The little joke was on me all along.
December 25, 2007
I shared Christmas dinner and the ritual exchange of presents with Sheila and her family. When Don took Seth to the candlelight ritual at the church (I’m sure the good Methodists would be shocked if they knew the pagan roots of such rites), Sheila squeezed my hand and said, “You’re back. That’s good. I was worried.”
Well, you can’t fool your own flesh and blood, it seems. Dr. J. may only have suspected something was wrong, but Sheila knew. Dear Sheila.
“I had a sort of crisis this summer and fall,” I said. “A crisis of the spirit, you might call it.”
Although it was more a crisis of the psyche. When a man begins to think the only purpose served by his perceptions is to mask the knowledge of terrible other worlds-that is a crisis of the psyche.
Sheila, always practical, said: “As long as it wasn’t cancer, Johnny. That’s what I was afraid of.”
Dear Sheila! I laughed and hugged her.
Later on, while we were doing a final polish on the kitchen (and sipping eggnog), I asked her if she remembered why we used to call the Bale Road Bridge the
“It was your old friend who thought that up. The one I had such a crush on.”
“Charlie Keen,” I said. “I haven’t seen him in a dog’s age. Except on TV. The poor man’s Sanjay Gupta.”
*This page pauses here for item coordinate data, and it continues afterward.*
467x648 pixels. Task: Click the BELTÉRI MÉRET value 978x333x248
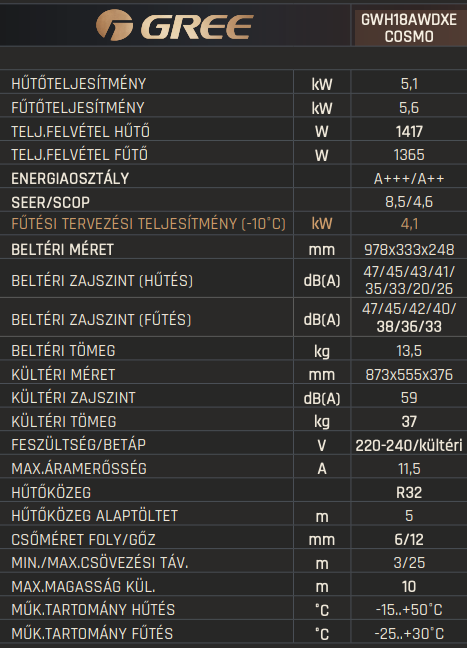point(409,250)
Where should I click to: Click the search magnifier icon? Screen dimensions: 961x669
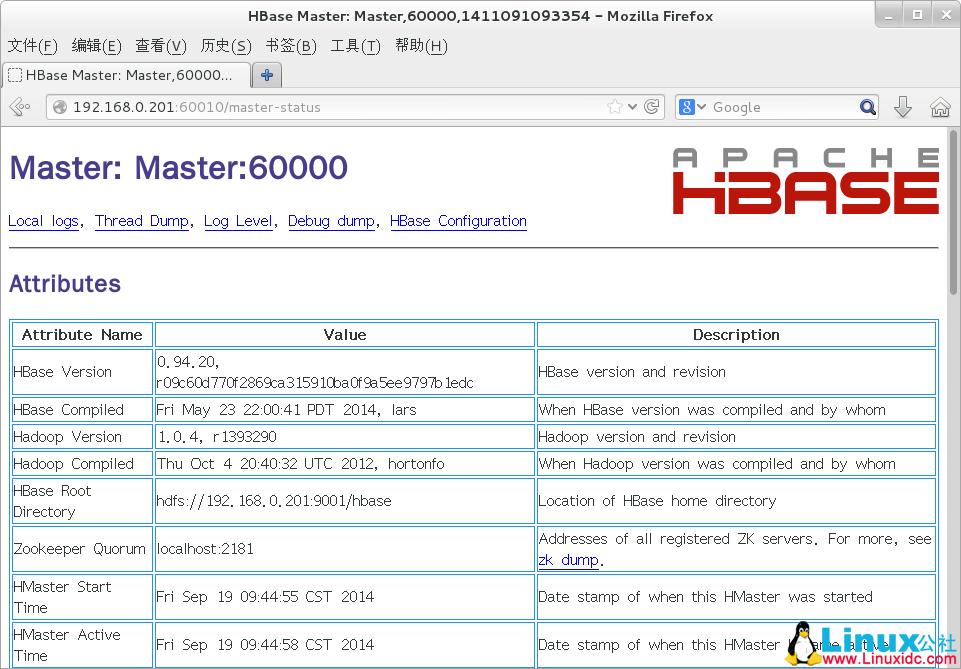click(866, 107)
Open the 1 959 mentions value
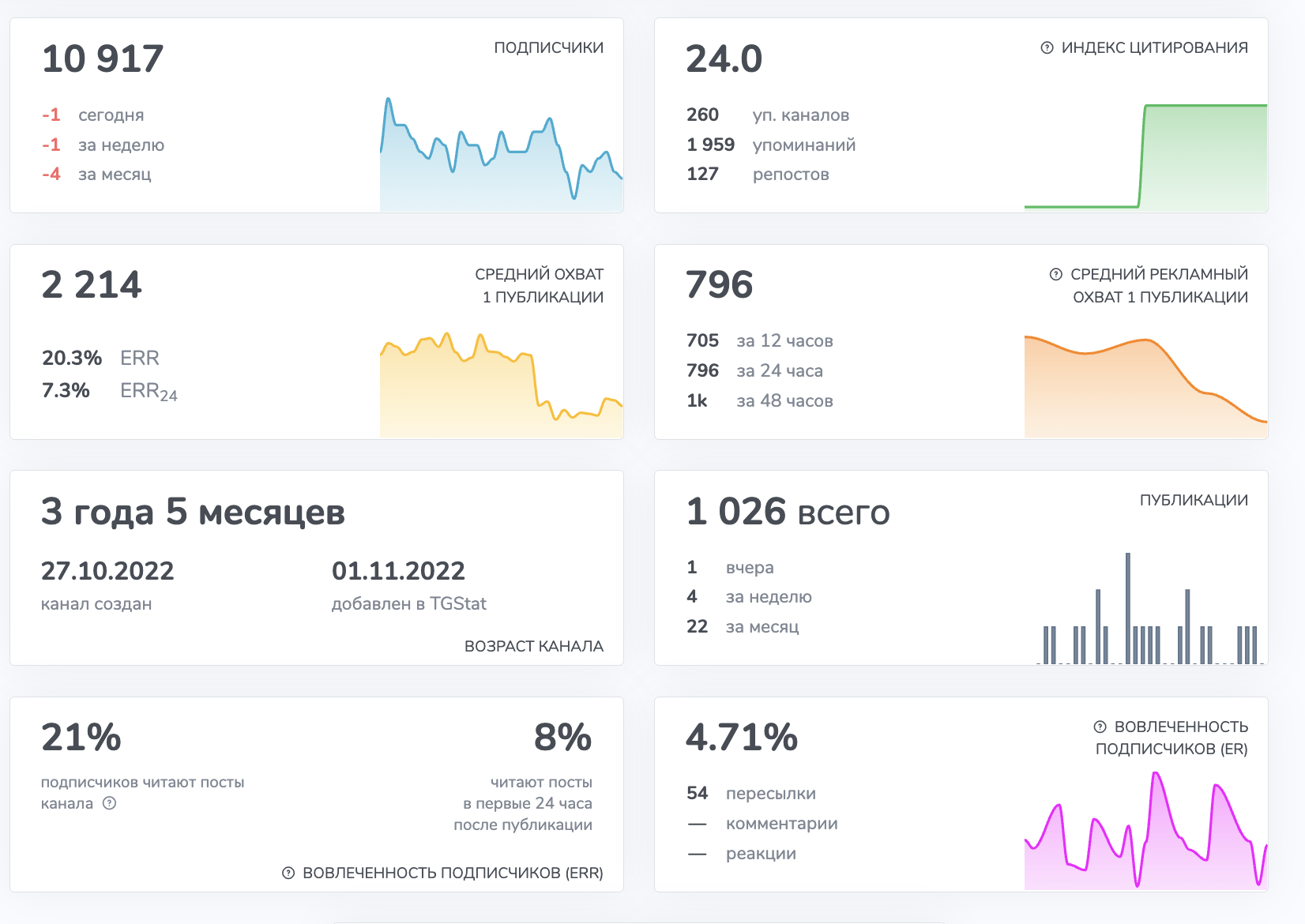1305x924 pixels. point(709,145)
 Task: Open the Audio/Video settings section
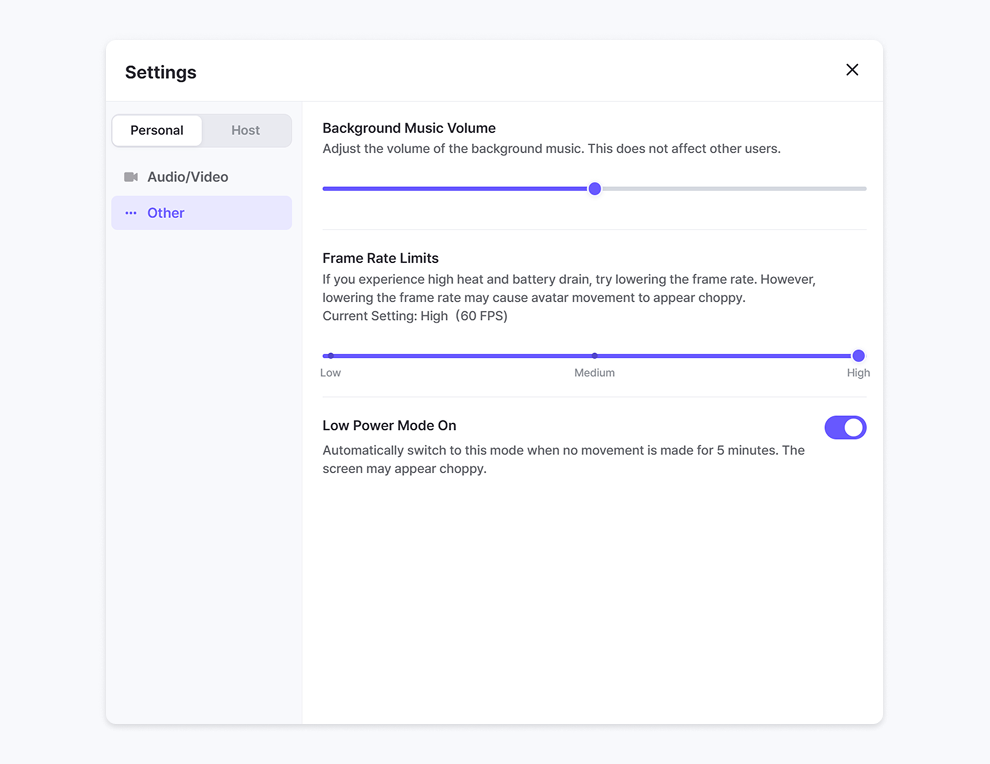(x=188, y=177)
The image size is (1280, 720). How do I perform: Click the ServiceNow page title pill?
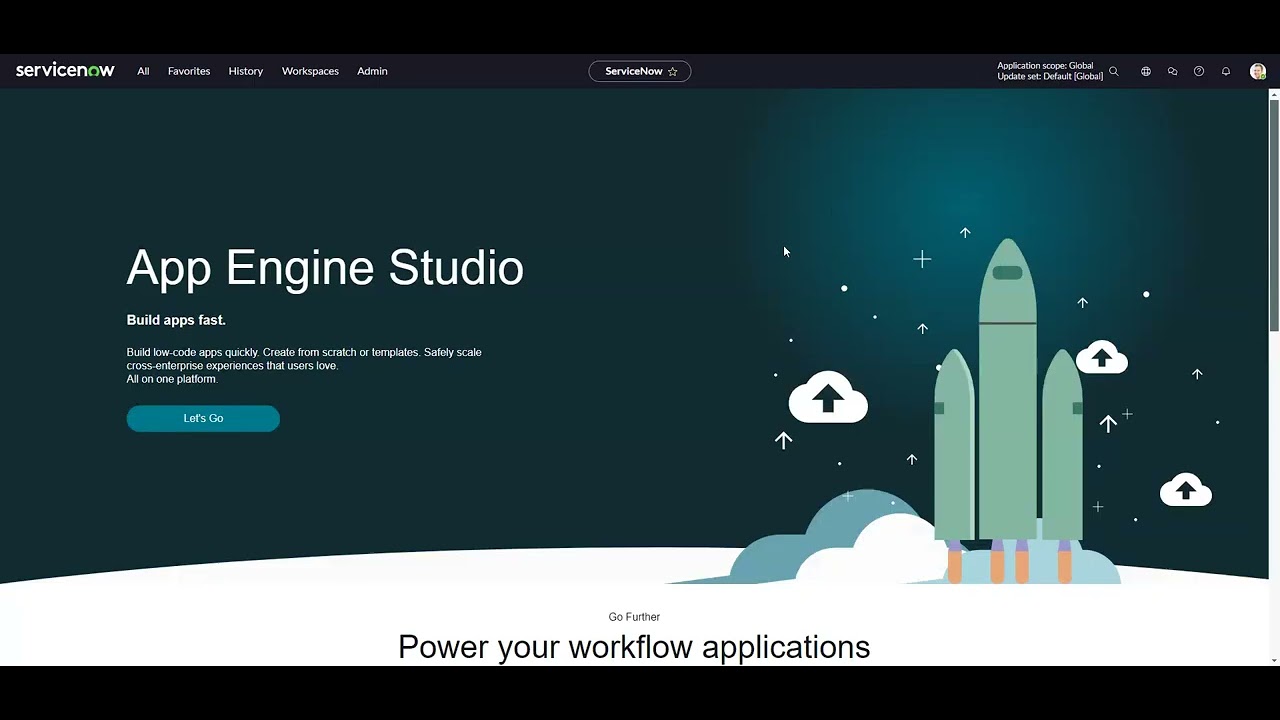(634, 71)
She whacked my arm. “Jealousy doesn’t become you, dear. Anyway, we were fishing from the bridge one day-you know, with those little poles we all had- and Charlie peered over the side and said, ‘You know, anyone who fell off this thing could not fail to kill themselves.’ It just struck us funny, and we laughed like maniacs. You don’t remember that?”
But then I did. Bale Road Bridge became Fail Road Bridge from that day on. And what old Charlie said was true enough. Bale Stream is very shallow at that point. Of course it flows into the Androscoggin (probably you can see the merging-point from Ackerman’s Field, although I never noticed), which is a lot deeper. And the Androscoggin flows to the sea. World leads onto world, doesn’t it? Each deeper than the last; this is a design all the earth proclaims.
Don and Seth came back in, Sheila’s big guy and her little guy, all dusted with snow. We had a group hug, very New Age, and then I drove home listening to Christmas carols. Really happy for the first time in ever so long.
I believe these notes…this diary…this chronicle of madness avoided (perhaps by bare inches, I think I really did almost “go over the bridge”)…can end now.
Thank God, and merry Christmas to me.